Background: Tuberculous, parapneumonic and traumatic loculated pleural-effusions pose therapeutic challenges due to resultant pleural-thickening and compromised lung-function for life. Tuberculosis is widely prevalent in developing countries, necessitating appropriate, effective, and economical treatment for loculated pleural-effusion to reduce the burden and sequelae. Objective: An uncontrolled and blind before-after intervention study to determine the effectiveness of intrapleural fibrinolytic therapy (IPFT) using urokinase in loculated pleural effusions was conducted at a tertiary-care respiratory center after obtaining approval and written informed consent.

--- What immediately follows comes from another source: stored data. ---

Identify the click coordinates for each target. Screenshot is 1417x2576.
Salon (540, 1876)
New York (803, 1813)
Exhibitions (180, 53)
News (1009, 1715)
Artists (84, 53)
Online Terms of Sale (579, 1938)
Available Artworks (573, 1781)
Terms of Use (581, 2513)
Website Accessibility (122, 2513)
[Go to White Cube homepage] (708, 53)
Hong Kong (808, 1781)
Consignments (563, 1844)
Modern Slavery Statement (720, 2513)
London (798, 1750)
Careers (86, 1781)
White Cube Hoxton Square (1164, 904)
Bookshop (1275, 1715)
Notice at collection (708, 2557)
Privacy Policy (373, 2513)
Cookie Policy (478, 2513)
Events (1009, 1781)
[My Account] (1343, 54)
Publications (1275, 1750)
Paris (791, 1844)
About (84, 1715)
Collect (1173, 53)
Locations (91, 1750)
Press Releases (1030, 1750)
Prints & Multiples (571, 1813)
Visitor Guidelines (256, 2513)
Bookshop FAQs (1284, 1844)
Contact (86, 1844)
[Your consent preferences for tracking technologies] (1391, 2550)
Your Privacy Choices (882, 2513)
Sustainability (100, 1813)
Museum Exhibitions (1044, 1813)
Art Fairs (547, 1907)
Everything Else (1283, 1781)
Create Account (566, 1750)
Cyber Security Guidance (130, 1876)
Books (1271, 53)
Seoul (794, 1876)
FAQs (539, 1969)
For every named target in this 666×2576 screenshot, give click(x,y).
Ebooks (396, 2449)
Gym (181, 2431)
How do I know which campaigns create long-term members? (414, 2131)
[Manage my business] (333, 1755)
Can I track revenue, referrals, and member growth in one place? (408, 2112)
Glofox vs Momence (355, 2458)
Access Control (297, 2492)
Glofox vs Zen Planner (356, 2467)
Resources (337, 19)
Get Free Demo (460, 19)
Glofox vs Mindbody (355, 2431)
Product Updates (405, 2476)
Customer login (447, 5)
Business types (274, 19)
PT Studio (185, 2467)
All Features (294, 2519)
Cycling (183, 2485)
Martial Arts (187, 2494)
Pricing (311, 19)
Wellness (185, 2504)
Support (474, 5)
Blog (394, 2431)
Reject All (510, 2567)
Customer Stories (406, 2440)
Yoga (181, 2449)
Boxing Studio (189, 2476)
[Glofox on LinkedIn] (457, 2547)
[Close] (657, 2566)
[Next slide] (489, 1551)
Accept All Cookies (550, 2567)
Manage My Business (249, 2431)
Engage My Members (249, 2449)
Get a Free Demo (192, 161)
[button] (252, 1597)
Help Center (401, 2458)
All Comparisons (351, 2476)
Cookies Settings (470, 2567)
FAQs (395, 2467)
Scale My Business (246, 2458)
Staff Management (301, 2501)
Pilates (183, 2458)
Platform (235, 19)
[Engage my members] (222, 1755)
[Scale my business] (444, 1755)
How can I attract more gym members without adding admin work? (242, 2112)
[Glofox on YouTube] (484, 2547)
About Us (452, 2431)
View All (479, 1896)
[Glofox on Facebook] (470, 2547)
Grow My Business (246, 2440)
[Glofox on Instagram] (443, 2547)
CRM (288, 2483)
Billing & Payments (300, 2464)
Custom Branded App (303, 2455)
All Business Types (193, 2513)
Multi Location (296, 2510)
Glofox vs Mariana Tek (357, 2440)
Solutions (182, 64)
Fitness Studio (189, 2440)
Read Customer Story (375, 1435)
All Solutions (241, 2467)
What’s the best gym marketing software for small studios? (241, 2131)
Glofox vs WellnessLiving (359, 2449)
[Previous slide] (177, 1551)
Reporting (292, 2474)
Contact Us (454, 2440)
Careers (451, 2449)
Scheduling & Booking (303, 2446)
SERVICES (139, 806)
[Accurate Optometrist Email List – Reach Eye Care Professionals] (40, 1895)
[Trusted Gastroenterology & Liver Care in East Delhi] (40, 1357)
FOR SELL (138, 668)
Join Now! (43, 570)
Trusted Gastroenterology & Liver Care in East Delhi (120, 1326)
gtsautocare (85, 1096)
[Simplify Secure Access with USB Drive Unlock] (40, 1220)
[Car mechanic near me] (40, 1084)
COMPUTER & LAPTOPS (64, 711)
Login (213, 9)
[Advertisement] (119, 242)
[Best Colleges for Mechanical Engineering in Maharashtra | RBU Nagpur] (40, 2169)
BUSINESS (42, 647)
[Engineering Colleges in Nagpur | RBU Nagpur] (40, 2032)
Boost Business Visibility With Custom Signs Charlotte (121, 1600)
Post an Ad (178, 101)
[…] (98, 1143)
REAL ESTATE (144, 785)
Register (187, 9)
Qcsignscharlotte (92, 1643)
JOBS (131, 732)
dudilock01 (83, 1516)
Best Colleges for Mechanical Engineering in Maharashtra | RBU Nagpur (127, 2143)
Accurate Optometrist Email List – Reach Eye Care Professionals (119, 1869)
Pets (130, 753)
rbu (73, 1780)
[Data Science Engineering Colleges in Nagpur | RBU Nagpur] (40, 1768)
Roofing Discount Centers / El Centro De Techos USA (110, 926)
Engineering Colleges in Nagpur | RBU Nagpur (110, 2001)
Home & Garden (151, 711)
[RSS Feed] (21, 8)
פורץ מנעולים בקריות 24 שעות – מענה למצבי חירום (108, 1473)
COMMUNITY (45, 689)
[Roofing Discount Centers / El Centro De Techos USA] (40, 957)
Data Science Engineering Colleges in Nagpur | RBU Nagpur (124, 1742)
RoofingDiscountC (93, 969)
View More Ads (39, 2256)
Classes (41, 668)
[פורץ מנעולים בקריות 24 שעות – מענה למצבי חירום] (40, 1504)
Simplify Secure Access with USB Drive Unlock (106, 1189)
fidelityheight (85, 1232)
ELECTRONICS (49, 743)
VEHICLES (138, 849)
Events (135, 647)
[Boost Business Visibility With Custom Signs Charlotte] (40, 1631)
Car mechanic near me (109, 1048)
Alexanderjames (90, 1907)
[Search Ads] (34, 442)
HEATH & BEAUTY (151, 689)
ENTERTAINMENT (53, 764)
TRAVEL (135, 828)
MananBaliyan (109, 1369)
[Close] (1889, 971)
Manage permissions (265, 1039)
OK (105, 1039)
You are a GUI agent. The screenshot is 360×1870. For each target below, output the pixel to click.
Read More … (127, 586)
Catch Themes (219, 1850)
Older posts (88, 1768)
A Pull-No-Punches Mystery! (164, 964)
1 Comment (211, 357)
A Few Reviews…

Methods: Fifty-one patients with loculated pleural effusion were administered with repeated cycles of three doses of 1 Lakh IU of urokinase intrapleurally until complete drainage of pleural fluid. Pre- and post-IPFT clinical and radiological responses were compared using removal of fluid, ultrasound, and chest radiography were compared. The Kolmogorov-Smirnov test and paired t test with significance at a P value less than 0.05 were applied to test statistically significant differences in proportions and means, respectively. Results: Tuberculosis was the most common etiology leading to loculated pleural effusion (80%), and 82.4% of tuberculosis patients required at least two cycles of IPFT. Complete resolution in chest radiograph after IPFT was observed in 80.4% of patients. Chest pain (13.7%) and fever (9.8%) were the most common undesired effects associated with IPFT. A statistically significant reduction in mean intrapleural fluid levels pre- and post-IPFT from 184±81 ml to 67±52 ml was observed. Conclusion: IPFT with urokinase is an effective treatment modality in patients with post-tubercular loculated pleural effusions. IPFT has minimal and tolerable undesired effects and prevents sequelae such as pleural thickening and consequent compromise of respiratory function.

Highlights

  • Tuberculous, parapneumonic and traumatic loculated pleural-effusions pose therapeutic challenges due to resultant pleural-thickening and compromised lung-function for life

  • Loculated pleural effusions usually occur as a result of adhesions and sequelae of complicated tuberculosis, parapneumonic effusion, empyema, haemothorax and malignant effusions.[1,2]

  • Delayed hypersensitivity responses to Mycobacterium tuberculosis is implicated in the causation of pleural effusion in tuberculosis.[3,4,5]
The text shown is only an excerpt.